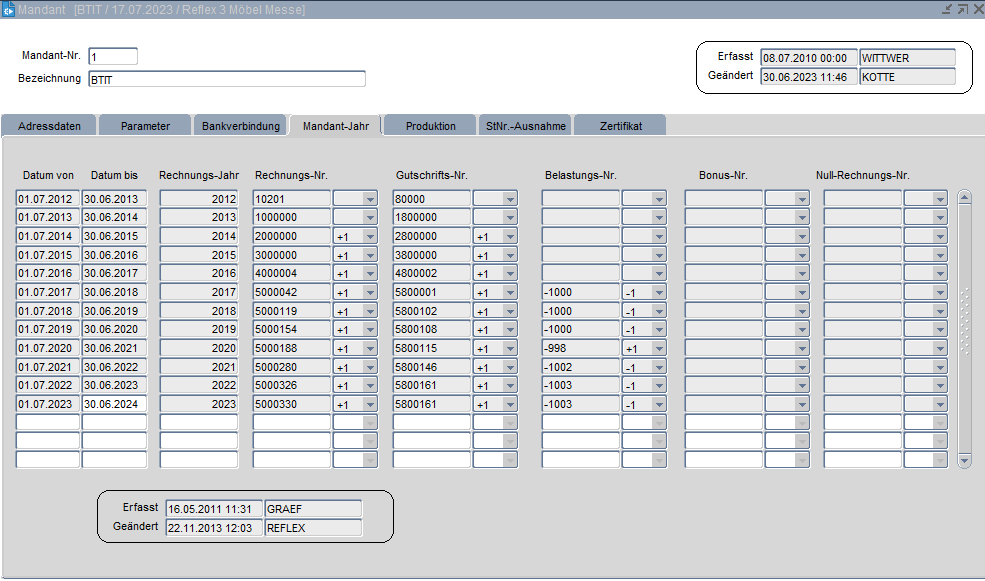Viewport: 985px width, 581px height.
Task: Click the Mandant-Nr. input field
Action: coord(112,57)
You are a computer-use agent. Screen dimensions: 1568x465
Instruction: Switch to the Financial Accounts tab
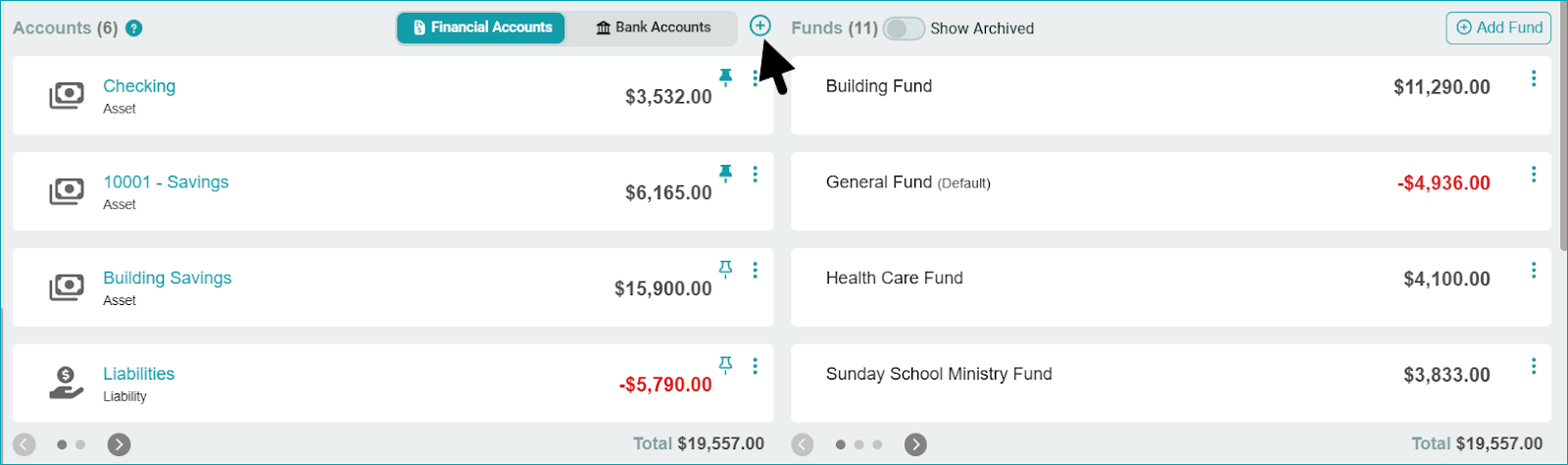[x=481, y=27]
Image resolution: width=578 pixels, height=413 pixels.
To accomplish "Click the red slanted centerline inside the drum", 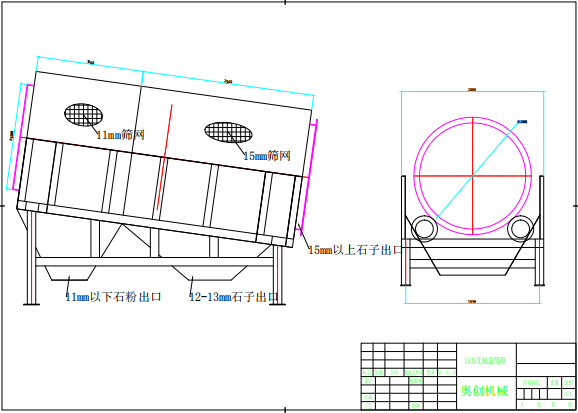I will click(x=164, y=157).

EXERCISE
Rewrite the records from their beginning through the line containing "[x=481, y=27]", putting "General Ledger" in place of "Financial Accounts" and keeping everything else the same. Omit the pictures from your answer.

WRITTEN RESPONSE
Viewport: 985px width, 581px height.
Task: Click the Mandant-Nr. input field
Action: coord(112,57)
You are a computer-use agent. Screen dimensions: 1568x465
Instruction: Switch to the General Ledger tab
[x=481, y=27]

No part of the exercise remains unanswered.